### Assigned task
All lines from the one with "The height and width of the screenshot is (861, 1137)." through the last are to be given again exactly as they stand in the data below, and only those.

* * * * *

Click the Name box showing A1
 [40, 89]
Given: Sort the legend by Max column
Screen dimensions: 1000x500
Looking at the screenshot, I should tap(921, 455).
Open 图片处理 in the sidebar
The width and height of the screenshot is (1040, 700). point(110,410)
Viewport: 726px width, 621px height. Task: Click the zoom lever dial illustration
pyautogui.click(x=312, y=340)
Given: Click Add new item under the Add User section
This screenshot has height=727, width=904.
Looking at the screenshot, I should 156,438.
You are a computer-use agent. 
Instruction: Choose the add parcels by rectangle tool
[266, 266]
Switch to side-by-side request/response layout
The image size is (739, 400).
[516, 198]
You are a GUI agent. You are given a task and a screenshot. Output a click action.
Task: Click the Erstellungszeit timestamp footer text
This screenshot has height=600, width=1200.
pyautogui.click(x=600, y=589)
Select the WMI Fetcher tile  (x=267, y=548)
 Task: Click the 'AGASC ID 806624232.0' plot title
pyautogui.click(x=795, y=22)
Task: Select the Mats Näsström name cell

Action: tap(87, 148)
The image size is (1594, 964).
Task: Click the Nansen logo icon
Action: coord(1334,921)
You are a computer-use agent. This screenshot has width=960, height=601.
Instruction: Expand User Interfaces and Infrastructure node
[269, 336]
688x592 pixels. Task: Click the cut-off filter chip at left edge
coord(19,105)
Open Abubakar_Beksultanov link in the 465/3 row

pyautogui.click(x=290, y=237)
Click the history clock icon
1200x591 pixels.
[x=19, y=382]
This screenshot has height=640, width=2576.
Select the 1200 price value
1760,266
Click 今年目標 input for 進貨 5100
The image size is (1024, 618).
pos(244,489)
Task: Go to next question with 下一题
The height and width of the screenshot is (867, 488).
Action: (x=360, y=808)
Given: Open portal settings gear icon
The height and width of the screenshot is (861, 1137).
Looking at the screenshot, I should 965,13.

* * * * *

### Final answer
The height and width of the screenshot is (861, 1137).
Looking at the screenshot, I should 965,13.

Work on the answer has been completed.